Also mein Problem ist das ich zu einem ausgewählten Abfahrtsort die Abfahrtszeiten ausgeben möchte!
Mir wurde das so erklärt ich sollte eine while-Schleife machen und ein compareTo.
Aber wenn ich Comparable implementiere muss ich ja die compareTo-Methode überschreiben oder?
Hatt vielleicht jemand ne Idee?
[/code]


----------



## Kenny77 (12. Jun 2007)

Ok des mit BBCode-Tags hat doch geklappt!
Die letzte while und das compareTo kommen so von mir. Stimmt aber nicht!
Bitte um vorschläge, ihr würdet mir wirklich sehr damit helfen!


----------



## SlaterB (12. Jun 2007)

für Comparable sehe ich wenig Sinn,
du willst doch nicht deine eigene Klasse selber vergleichen sondern nur bestimmte Strings im Array

ist t ein Zeitstring?
wahrscheinlich musst du nun 
abfahrtszeiten[index][j].compareTo(t)
ausführen, um die Abfahrtszeit(en) zu bestimmen, die vor oder nach t liegen?

--------

übrigens: nicht an die Umsetzung denken sondern erstmal klären, was überhaupt passieren soll!

> zu einem ausgewählten Abfahrtsort die Abfahrtszeiten ausgeben möchte

alle Abfahrtszeiten stehen in einem Array, du musst sie nur ausgeben, 
dazu bräuchstet du gar keinen Vergleich


----------



## Kenny77 (12. Jun 2007)

Ok falsche Fragestellung
Es wird der Abfahrtsort und die Zeit angegeben.
Wie z.B. ich stehe an einer Bushaltestelle und will sehen wann die nächsten Busse kommen.
Also muss er ja irgendwie erst die Zeit auch finden.
Das wollte ich mit compareTo machen. und hald so lange suchen bis die zeit nicht mehr kleiner ist!
Wie würde der Code dazu aussehen. Könnte jemand den kurz tippen?


----------



## Kenny77 (12. Jun 2007)

Ja t ist ein Zeitstring.
Wenn ich doch compareTo nutzen will muss ich doch Comparable implementieren.
Meinst du mit der Klasse vergleichen dass ich das Comparable nicht bei der Klasse hinschreiben sollte.
Wo dann?


----------



## SlaterB (12. Jun 2007)

zum 1. Post:

ne, den sollst ja du tippen 
string.compareTo(string) ist alles was du brauchst,

im Idealfall liefert das die unterschiedliche Zahlen je nach Zeit, 
so dass du den String mit der niedrigsten Abweichung nehmen kannst,

fallso immer nur -1, 0 oder +1 zurückgegeben wird (kleiner, gleich, größer)
dann musst du eben bei mehreren Kandidaten diese untereinander vergleichen

-------

zum 2. Post:

> Wenn ich doch compareTo nutzen will muss ich doch Comparable implementieren. 

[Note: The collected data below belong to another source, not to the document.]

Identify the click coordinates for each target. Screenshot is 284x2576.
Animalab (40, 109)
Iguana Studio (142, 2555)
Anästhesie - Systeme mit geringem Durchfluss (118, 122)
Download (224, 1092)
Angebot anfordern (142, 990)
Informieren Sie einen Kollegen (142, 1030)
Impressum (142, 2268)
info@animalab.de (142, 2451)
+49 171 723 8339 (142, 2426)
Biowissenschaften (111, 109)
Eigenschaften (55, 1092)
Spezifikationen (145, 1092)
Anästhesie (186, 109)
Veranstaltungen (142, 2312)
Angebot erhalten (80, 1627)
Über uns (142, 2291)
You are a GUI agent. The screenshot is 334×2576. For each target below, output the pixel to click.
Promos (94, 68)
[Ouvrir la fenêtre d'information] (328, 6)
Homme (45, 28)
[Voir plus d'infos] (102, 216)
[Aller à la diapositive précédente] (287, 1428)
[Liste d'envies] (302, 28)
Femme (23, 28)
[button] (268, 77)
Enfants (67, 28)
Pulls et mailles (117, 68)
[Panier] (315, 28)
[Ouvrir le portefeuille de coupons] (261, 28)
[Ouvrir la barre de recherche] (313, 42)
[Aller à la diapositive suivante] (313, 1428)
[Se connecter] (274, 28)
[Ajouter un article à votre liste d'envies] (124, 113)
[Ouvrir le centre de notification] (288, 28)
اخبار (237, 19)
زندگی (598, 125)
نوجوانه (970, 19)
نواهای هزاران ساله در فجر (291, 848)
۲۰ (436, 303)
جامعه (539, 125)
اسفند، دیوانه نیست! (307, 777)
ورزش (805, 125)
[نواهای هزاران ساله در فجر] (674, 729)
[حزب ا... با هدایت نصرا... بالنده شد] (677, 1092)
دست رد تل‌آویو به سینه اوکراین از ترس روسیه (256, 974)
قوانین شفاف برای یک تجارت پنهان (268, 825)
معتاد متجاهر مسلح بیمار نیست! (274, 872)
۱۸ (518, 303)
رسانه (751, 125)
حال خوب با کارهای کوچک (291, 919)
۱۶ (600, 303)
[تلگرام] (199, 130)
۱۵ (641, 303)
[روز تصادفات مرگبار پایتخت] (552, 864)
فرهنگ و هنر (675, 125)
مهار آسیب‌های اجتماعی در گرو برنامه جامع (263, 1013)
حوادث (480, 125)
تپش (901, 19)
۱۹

wie gesagt: nur Strings vergleichen, da gibts da schon,
deine eigene Klasse brauchst du nicht vergleichen


----------



## Kenny77 (12. Jun 2007)

Danke.
D.h. ich muss gar kein Comparable implementieren, oder?
Aber irgendwie raff ich das immer noch nicht!
soll ich das compareTo in meine while Schleife packen?
Also while(abfahrtszeiten[index][j].compareTo(t)){
wie sieht dann ungefähr der rumpf aus?
}
Sorry aber ich weiß es wirklich nicht und in meinem Buch ist das auch so schlecht erklärt. zumindest für meinen fall.


----------



## SlaterB (12. Jun 2007)

das braucht man nix wissen, das ist reine Denkaufgabe:
* du hast in der Hand einen blauen Klotz einer Zahl drauf (z.B. 7)
* vor dir liegt eine Reihe roter Bauklötzchen mit verschiedenen Zahlen, z.B. 2, 5,6,20
* du hast die Fähigkeit, jeweils einen Klotz in jede Hand zu nehmen und deren beiden Zahlen zu vergleichen,

wie gehts du vor, um den roten Klotz mit der größten Zahl kleiner deiner 7 zu finden?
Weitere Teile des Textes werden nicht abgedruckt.